[Opening PROVIDED PASSAGE section]

As India starts to reopen schools, replace ‘teaching the curriculum’ with ‘teaching the children’

By Abhijit Banerjee, Nobel Prize winner in economics

& Rukmini Banerji, CEO, Pratham

Given that schools have been closed for more than 18 months, the first priority for India now is ensuring a smooth transition back to school. This requires a focus on three key issues:

  1. Heterogeneity in the classroom: Some children were able to take better advantage of online and remote education facilities than others. This was partly due to internet connectivity, and access to devices. But it is also because some families were better equipped to help children in an ongoing way than others. All of this has probably widened the gap between children in the same classroom, which makes it harder to teach.
  2. Children have now become used to life out of school. Many, especially those in their early teens or older, are working, either at home or outside, particularly girls. Reintegrating them into school system is critical, especially to prevent early marriage and other social issues.
  3. Be ready for rapidly changing situations as far as the pandemic is concerned. A variety of schooling and learning strategies need to be in place in case schools need to shut again. Heterogeneity in the classroom has been highlighted in every round of Annual Status of Education Report (ASER) since 2005. For example, the overall picture for rural India shows that less than 30% of all children in Grade 3 are able to read at grade level, 17% can read at about Grade 1 level, and the rest (more than half) are already three years behind. These wide variations in learning levels in the same class makes it hard to teach the set grade curriculum. What is happening is, teachers tend to default to teaching the few children who can follow the curriculum, and let the rest manage on their own. This reinforces the inequity in the classroom.

The result is that children who once fall behind rarely catch up. This pre-existing problem has been accentuated by the pandemic. Moreover, the children who were already behind, and are now even further behind, may find the classroom even more frustrating. This may lead to high drop outs.  To prevent this potential disaster, the government needs to plan the reopening of schools in a way that focuses on this critical issue of heterogeneity of learning levels.

The strategy has to have two components. The Stepping Stones First, Teaching at the Right Level (TaRL), a pedagogical approach aimed at helping children catch up to grade level developed by Pratham in India, and now one of the strategies being widely recommended across the world. The basic idea is to do quick and simple assessments of children — basic one-on-one oral maths and reading tasks. Based on these assessments, children are grouped by their current levels, rather than by their grade for a part of the day, and focus the teaching in that period on getting them to the next level. This can happen in a few days, after which the children are tested again and regrouped.

Second, a concerted effort to bring children back into school and ensure regular daily attendance. This will require working with the community, families and children to persuade them that school is the best place for children to be. According to ASER 2018, in states like West Bengal, Bihar, UP and MP, the attendance of enrolled children on any given day is less than 60%. Making the school an attractive place for children is one way to ‘pull’ children back to school. Sports activities, books and magazines they can read for fun, perhaps some tablets they can use on a shared basis.

Schools had shut suddenly in March 2020. But now with the experience of over a year-and-a-half, a much more comprehensive plan for learning can be put in place. At least three scenarios warrant attention. What is possible when there is a complete lockdown? When there is restricted movement, teachers can come to school. But schools have not opened officially for children. What can be done in such times? Finally, when schools are truly open, how does one maximize interaction and learning in that period? The education system was failing to deliver quality teaching before the pandemic. This underscores the need for a broader shift in pedagogy to ensure that most children do not fall behind.

This will require a change in how learning goals are prioritized, how different elements of the system align to support achievement of the goals, including teacher training, monitoring, support and assessment. Overall, the big change needed is ‘teaching the children’ rather than ‘teaching the curriculum’. The curriculum is a means to an end. Focus on where children are today, and help them to move to where we want them to be tomorrow. The New Education Policy 2020 emphasizes that children need to have foundational literacy and numeracy by Grade 3.

[Closing PROVIDED PASSAGE section]

Please explain, in one to three sentences, why the school reopening article says the gap between children in the same classroom has probably widened. Work only from the school reopening article.

[Opening DATA SECTION section]

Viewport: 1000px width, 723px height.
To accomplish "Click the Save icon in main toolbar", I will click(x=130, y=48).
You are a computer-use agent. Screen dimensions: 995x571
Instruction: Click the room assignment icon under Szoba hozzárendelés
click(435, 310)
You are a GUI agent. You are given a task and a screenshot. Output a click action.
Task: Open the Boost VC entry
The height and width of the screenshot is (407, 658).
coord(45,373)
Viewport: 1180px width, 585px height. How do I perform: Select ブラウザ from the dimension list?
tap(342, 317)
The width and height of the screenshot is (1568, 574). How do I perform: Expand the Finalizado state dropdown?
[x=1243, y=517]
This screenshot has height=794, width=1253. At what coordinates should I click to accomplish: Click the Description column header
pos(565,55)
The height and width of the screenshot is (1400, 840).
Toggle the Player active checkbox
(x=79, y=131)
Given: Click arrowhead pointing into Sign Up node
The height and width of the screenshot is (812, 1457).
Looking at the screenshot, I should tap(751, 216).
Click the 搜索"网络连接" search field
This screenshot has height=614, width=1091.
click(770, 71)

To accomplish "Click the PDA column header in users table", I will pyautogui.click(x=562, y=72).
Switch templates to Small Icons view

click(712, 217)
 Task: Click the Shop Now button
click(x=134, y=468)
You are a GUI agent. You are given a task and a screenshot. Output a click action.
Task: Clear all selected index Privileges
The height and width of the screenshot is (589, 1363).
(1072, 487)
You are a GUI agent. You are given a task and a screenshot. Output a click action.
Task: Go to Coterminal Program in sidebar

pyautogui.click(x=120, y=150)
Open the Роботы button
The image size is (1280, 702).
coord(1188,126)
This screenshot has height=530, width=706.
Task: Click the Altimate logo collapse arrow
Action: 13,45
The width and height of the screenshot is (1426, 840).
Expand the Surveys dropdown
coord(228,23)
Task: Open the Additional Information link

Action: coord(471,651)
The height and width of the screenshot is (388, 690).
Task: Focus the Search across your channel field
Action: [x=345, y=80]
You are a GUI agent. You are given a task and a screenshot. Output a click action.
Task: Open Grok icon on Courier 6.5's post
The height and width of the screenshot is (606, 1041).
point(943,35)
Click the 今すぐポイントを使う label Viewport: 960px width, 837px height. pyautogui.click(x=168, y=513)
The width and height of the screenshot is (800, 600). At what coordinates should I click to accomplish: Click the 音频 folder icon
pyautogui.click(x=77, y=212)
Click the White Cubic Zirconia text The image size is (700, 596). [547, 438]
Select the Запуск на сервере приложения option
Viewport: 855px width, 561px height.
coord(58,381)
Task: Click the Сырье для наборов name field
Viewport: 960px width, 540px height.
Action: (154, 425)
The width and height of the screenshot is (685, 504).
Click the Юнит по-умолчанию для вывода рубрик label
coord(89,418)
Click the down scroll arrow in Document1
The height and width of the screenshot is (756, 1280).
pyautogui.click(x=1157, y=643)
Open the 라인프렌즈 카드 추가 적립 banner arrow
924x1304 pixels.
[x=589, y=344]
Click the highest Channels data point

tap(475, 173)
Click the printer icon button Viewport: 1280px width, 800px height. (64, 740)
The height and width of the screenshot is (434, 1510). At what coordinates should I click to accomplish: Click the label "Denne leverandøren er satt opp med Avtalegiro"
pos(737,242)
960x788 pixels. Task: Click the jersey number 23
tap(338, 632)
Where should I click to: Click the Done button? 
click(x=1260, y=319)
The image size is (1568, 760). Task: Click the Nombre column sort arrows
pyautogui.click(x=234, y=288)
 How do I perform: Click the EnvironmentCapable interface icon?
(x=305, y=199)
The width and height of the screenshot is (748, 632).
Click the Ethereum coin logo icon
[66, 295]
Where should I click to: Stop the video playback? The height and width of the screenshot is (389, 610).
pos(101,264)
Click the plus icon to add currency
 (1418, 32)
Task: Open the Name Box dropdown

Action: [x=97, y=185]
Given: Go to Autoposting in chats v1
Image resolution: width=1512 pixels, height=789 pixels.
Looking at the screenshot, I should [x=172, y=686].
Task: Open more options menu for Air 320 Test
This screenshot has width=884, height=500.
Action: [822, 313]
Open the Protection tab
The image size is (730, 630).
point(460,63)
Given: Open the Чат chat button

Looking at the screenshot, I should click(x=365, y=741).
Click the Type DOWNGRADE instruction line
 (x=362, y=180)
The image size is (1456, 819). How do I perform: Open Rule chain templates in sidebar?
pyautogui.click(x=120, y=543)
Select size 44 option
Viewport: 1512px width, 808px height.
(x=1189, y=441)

[Closing DATA SECTION section]

YOUR SOLUTION:
Some children could make better use of online and remote education than others. This was partly due to differences in internet connectivity and access to devices, and partly because some families were better equipped than others to help children on an ongoing basis.